How do I talk to a child/teen about death or an impending death?
It is important to be open and honest when discussing a death or impending death of a loved one with a child. Though we want to shield children from the emotional pain we generally feel when someone we love dies; feeling the loss is part of the grieving process.
Should a child or teen be actively involved in, or even attend the funeral? Children or teens should have the choice of whether to attend a funeral or Celebration of Life. It is helpful to explain what will be involved in the service by providing the child with age appropriate information to help them make these decisions, and then to respect their choices. Children may want to be involved if the loved one was a close family member or friend. For example; they could help chose pictures to be shown at the service, read a poem or sing a song.
What might I expect from a grieving child/teen? There is no right or wrong way to grieve. Even though there are many similarities in the way we each grieve…. each person’s journey is unique. There are no stages we move through, nor is the process a linear one. The journey is like a roller coaster ride with ups and downs. Some hours or days are “good” ones, and others are filled with the grief emotions such as sadness, anger, confusion, guilt, anxiety etc.
Brain processing seems to slow down for people when they are bereaved. Difficulty focusing or concentrating is common for children and adults. Sitting still in school or studying may be challenging.

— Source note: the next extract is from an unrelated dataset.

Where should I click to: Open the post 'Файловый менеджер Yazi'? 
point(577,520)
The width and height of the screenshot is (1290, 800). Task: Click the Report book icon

Some children/teens may withdraw from their normal activities and spend more time alone, while others may embrace social activities and spend more time with friends.
Children tend to grieve physically with spurts of excess energy. As well, children may move through their emotions quickly feeling sad one minute, confused or angry another, and happy the next. Physical outlets such as sports, games, hiking, yoga or walking are healthy outlets for them.
Art, music, compassionate family time and talking with a trusted adult or friend are other healthy coping skills.
Should I share my grief with my child or teen?
It is okay and commended for your child/teen to see you grieve. If they don’t see that you are openly grieving, they may not feel comfortable showing their grief emotions. They will learn to express or discuss their feelings and honour their loved ones, by the examples set for them. Foster an environment where they can openly express themselves without feeling judged or censored. It is important to keep in mind that children tend to be more physical and less verbal in their grief. Provide an environment with a physical activity, without forcing a conversation. Be open to any questions that they ask. Generally, when children do verbally express their grief, it is often in short spurts. They will engage you in a brief discussion and then continue to play or even change the subject.